米国トランプ大統領が米企業との商取引を禁止された中国通信機器大手の中興通訊(ZTE)について、制裁を緩和する可能性を示した。米有力紙は「中国が米農産物に関税を課した報復措置の撤回が交換条件」と報道。トランプ流の「ディール(取引)」が本領を発揮しつつあるようだ

中国に貿易戦争を仕掛けたトランプ政権は3月、中国を主な標的に鉄鋼とアルミニウムの輸入制限措置を打ち出した。これとは別にトランプ大統領は通商法301条に基づき、中国の知的財産権侵害への貿易制裁発動を命じる文書に署名した。最大で年間600億ドル(約6兆3000億円)相当の中国製品に25%の関税が課される。

そうした流れの中で、米商務省は4月、米企業がZTEに部品などを輸出することを禁じる制裁を発動した。ZTEは昨年3月、米国の経済制裁に違反する形で米企業の技術を使った製品をイランと北朝鮮に出荷していたとして、11億ドル(約1200億円)の罰金処分を受けた。しかし、経済制裁に違反する行為にかかわった社員の処分に関してZTEが虚偽の説明を米側にしたとの理由だった。

ロイター通信などによると、ZTEは自社製品に使用する全部品の少なくとも4分の1を米企業からの供給に頼る。ZTEが昨年、約200社の米企業から輸入した額は23億ドル(約2500億円)以上に上った。

トランプ米大統領は14日のツイッターへの投稿で、「ZTEは大部分の部品を米企業から購入している」と強調。ZTEに対する部品供給を禁じた米制裁措置の停止や緩和が「中国の習近平国家主席と協議しているより大きな通商取引」の一環だと述べた。ロス米商務長官もZTE対する制裁について「極めて速やかに代替策を探る」と語り、緩和を検討していることを示唆した。

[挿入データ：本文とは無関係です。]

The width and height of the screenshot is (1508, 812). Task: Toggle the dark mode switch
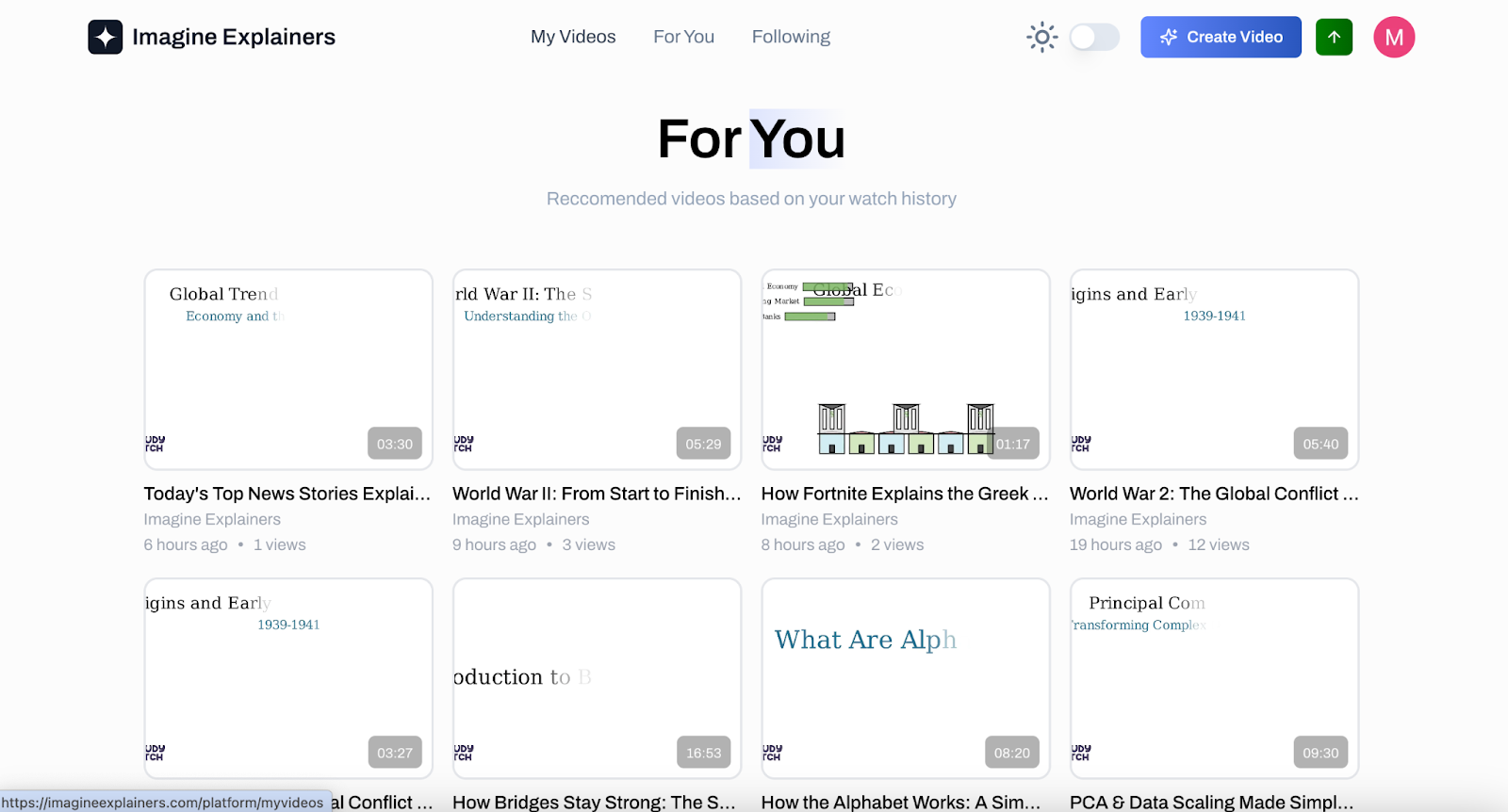[1093, 37]
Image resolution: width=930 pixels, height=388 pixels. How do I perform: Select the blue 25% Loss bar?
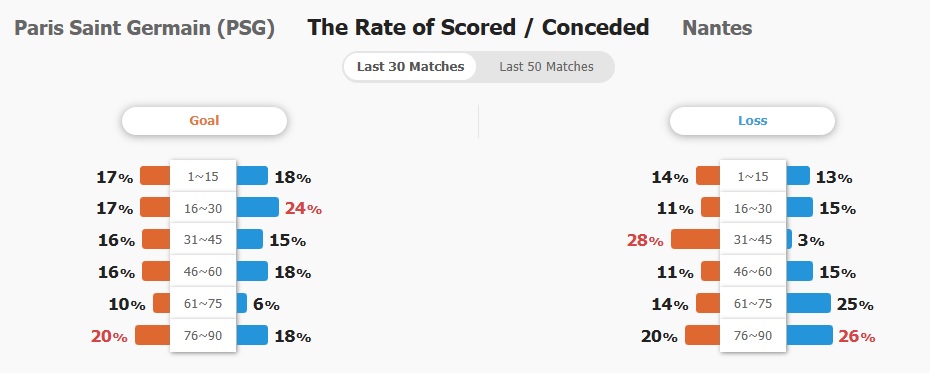(x=808, y=303)
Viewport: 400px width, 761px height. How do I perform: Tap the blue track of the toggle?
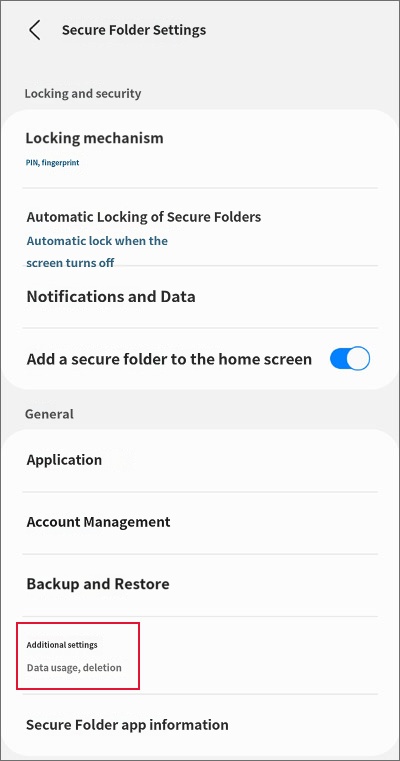(x=339, y=359)
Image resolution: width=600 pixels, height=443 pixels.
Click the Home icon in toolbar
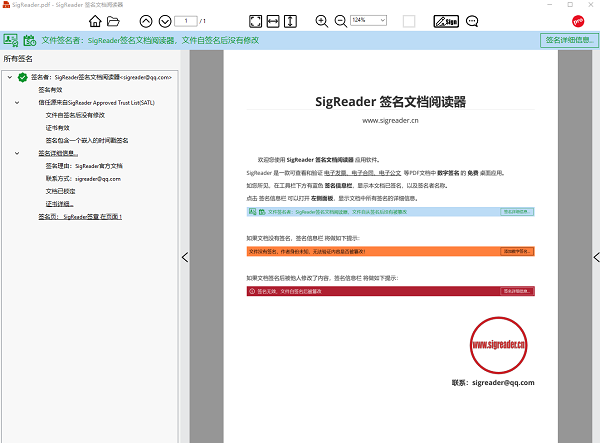click(x=95, y=21)
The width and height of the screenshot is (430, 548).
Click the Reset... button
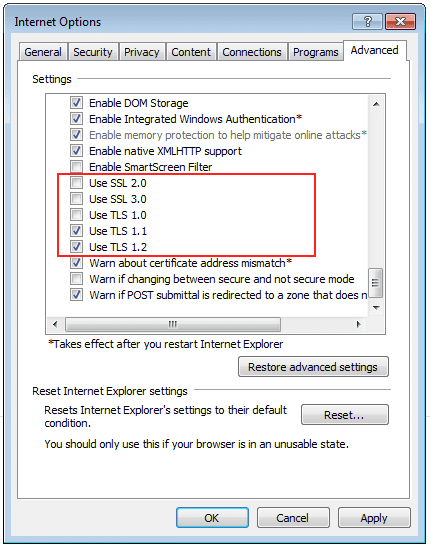click(344, 415)
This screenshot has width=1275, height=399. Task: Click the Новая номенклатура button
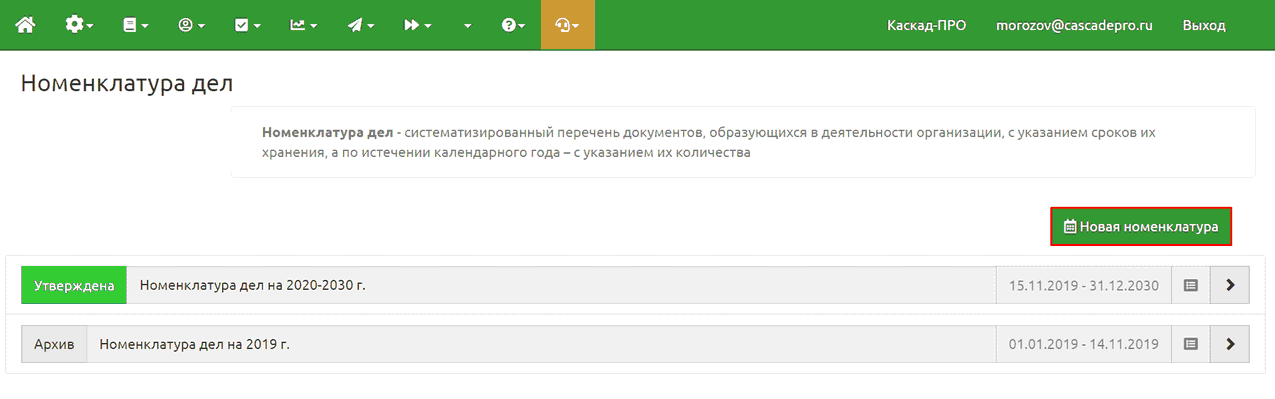[1141, 227]
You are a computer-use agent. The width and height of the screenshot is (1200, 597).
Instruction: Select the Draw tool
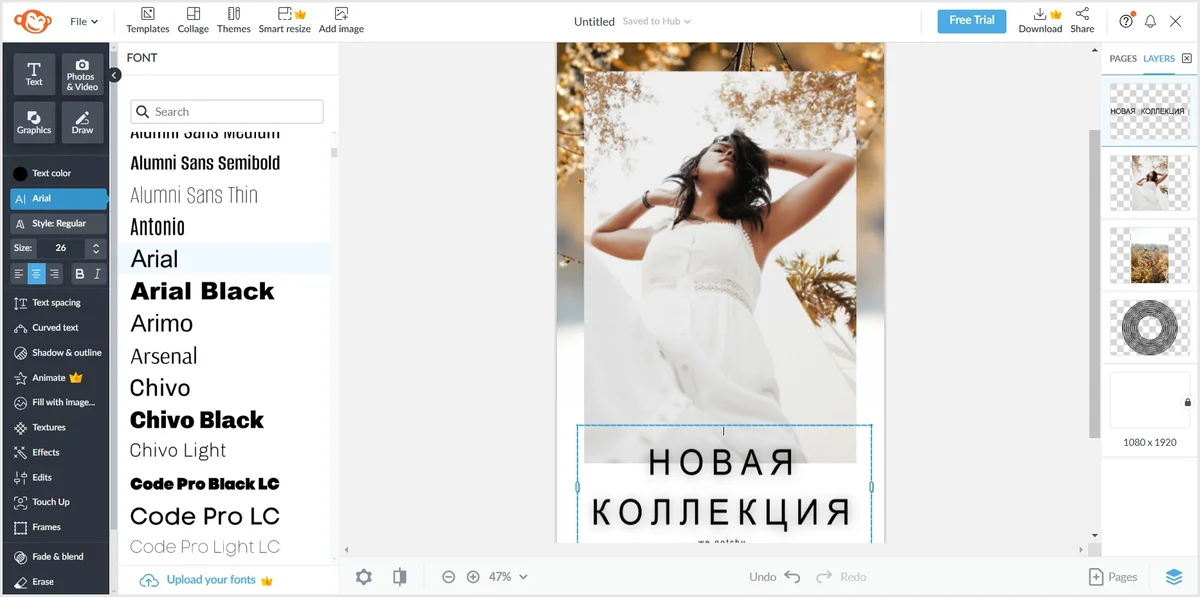(82, 122)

こうした方針転換について、米紙ウォール・ストリート・ジャーナルは「米国がZTEに対する制裁を緩和する一方で、中国は米国産農産品に課している報復関税の撤回や大豆の輸入規制を見直す方向で調整が進んでいる」と報じた。トランプ氏の投稿はZTEへの制裁緩和をちらつかせて、最大の懸案である対中貿易赤字削減で譲歩を迫る狙いもあるとみられる。

トランプ大統領は米国の貿易相手国に脅しをちらつかせ、交渉で譲歩を迫る手法を用いる傾向が目立つ。英誌エコノミストによると、「Make threats,strike deals,declare victory(脅かして、取引まとめて、勝ち名乗り)」とされる。

それを承知の上かどうか中国メディアによると、外交部の陸慷報道官はZTE問題をめぐる米側の発言を高く評価。「現在米側と具体的細部の実施について緊密なコミュニケーションを取っている。米側の注視する幾つかの具体的問題についても、中米双方は緊密なコミュニケーションを取っている」としている。(編集/日向)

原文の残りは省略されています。